Section: Scientific Foundations
Human activity capture and classification
From a scientific point of view, visual action understanding is a computer vision problem that has received little attention so far outside of extremely specific contexts such as surveillance or sports. Current approaches to the visual interpretation of human activities are designed for a limited range of operating conditions, such as static cameras, fixed scenes, or restricted actions. The objective of this part of our project is to attack the much more challenging problem of understanding actions and interactions in unconstrained video depicting everyday human activities such as in sitcoms, feature films, or news segments. The recent emergence of automated annotation tools for this type of video data (Everingham, Sivic, Zisserman, 2006; Laptev, Marszałek, Schmid, Rozenfeld, 2008) means that massive amounts of labelled data for training and recognizing action models will at long last be available.
Naming and recognition of characters in TV video
We have recently extended our previous work on automatic naming of characters in videos (Everingham, Sivic, Zisserman, 2006), which considered only frontal faces, by introducing detection, tracking and recognition of characters in profile views, thereby significantly increasing the proportion of video labelled.

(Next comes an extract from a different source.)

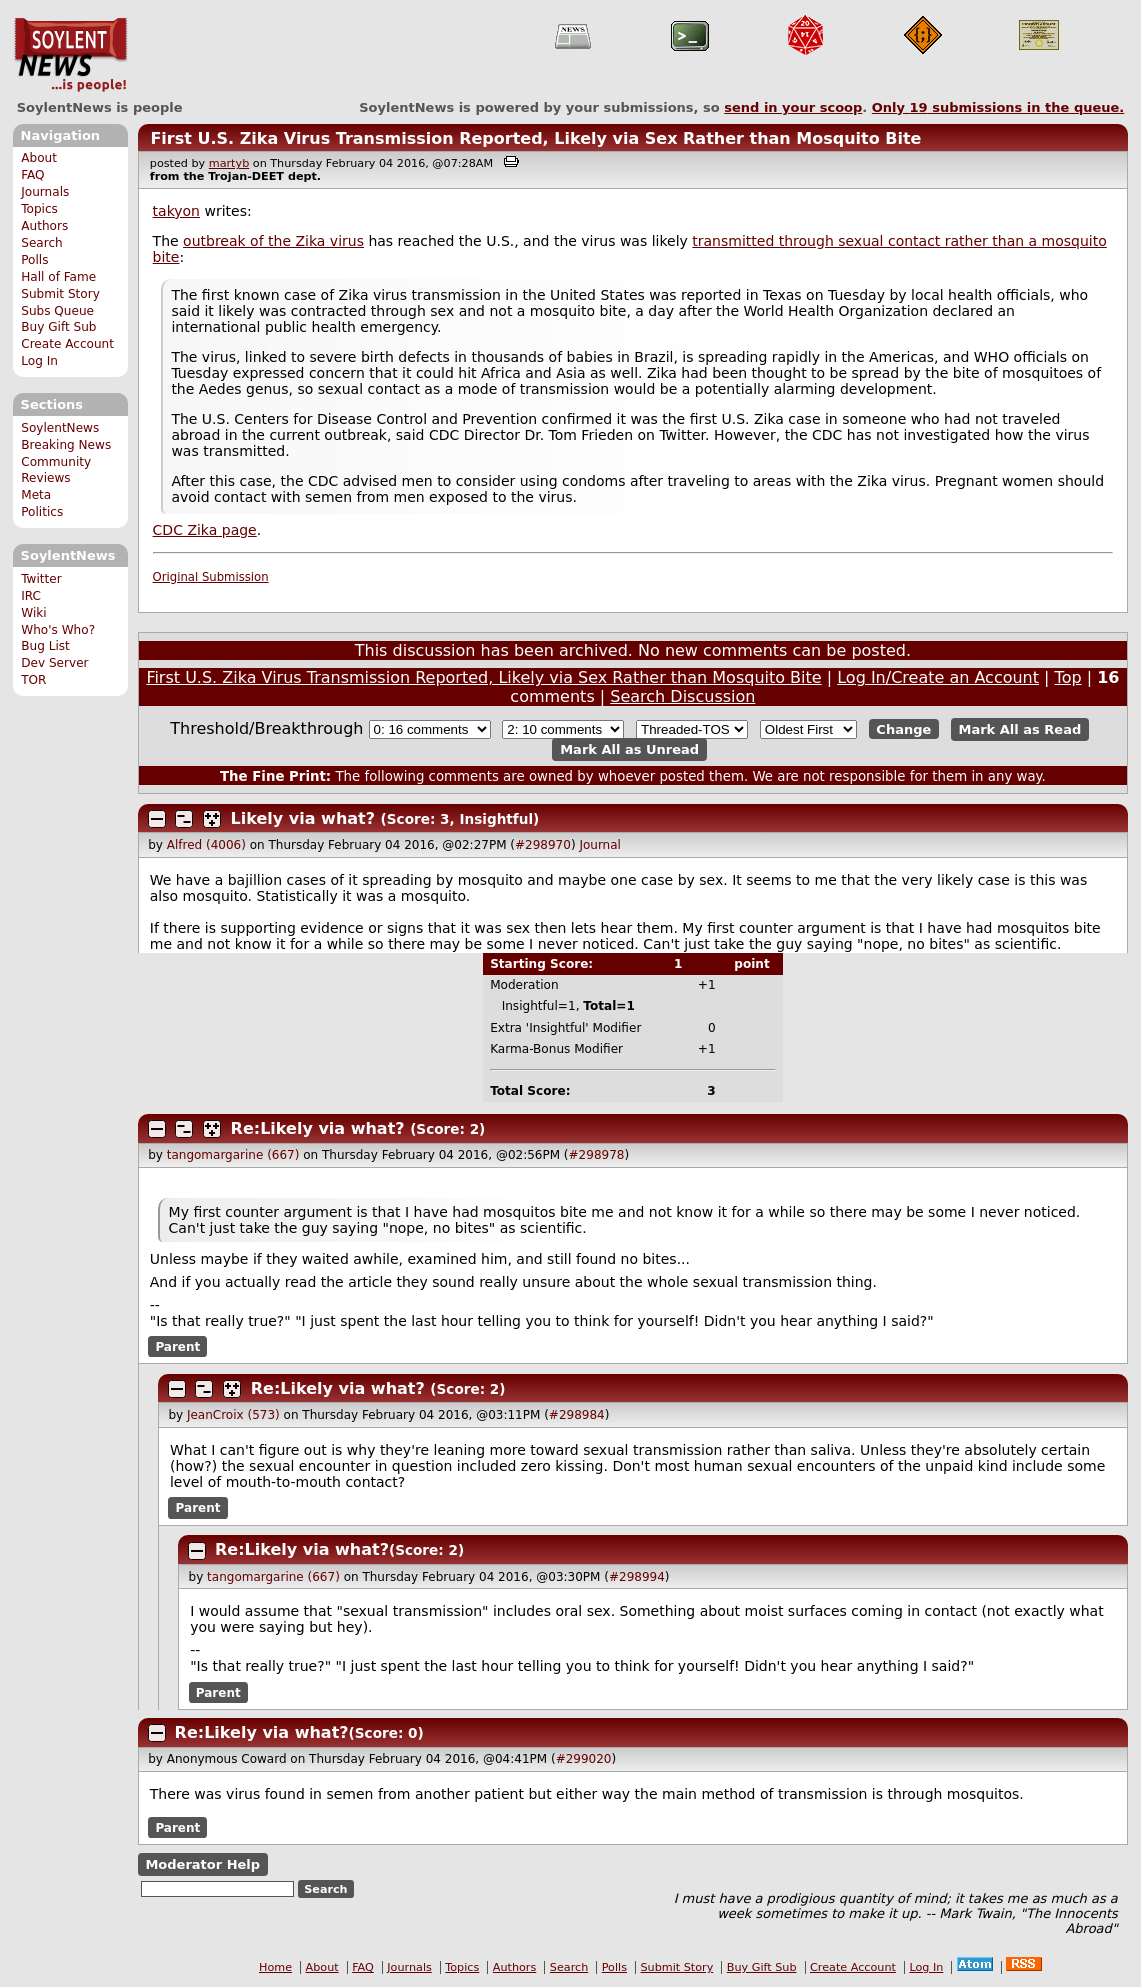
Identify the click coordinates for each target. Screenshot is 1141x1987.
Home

We have also demonstrated improved recognition performance by learning character-specific classifiers able to automatically learn features discriminating between the different characters present in the video.
Weakly-supervised learning and annotation of human actions in video
We aim to leverage the huge amount of video data using readily-available annotations in the form of video scripts. Scripts, however, often provide only imprecise and incomplete information about the video. We address this problem with weakly-supervised learning techniques both at the text and image levels. To this end we recently explored automatic mining of scene categories and action-scene correlations and demonstrated advantage thereof when recognizing human actions and scenes in video. We also developed a discriminative clustering approach for human actions addressing imprecision in the temporal script-based video annotation.
Descriptors for video representation
Video representation has a crucial role for recognizing human actions and other components of a visual scene. Our work in this domain aims to develop generic methods for representing video data that rely on realistic assumptions only. We are studying different ways for representing shape and motion information, we also investigate view-stable representations for human actions.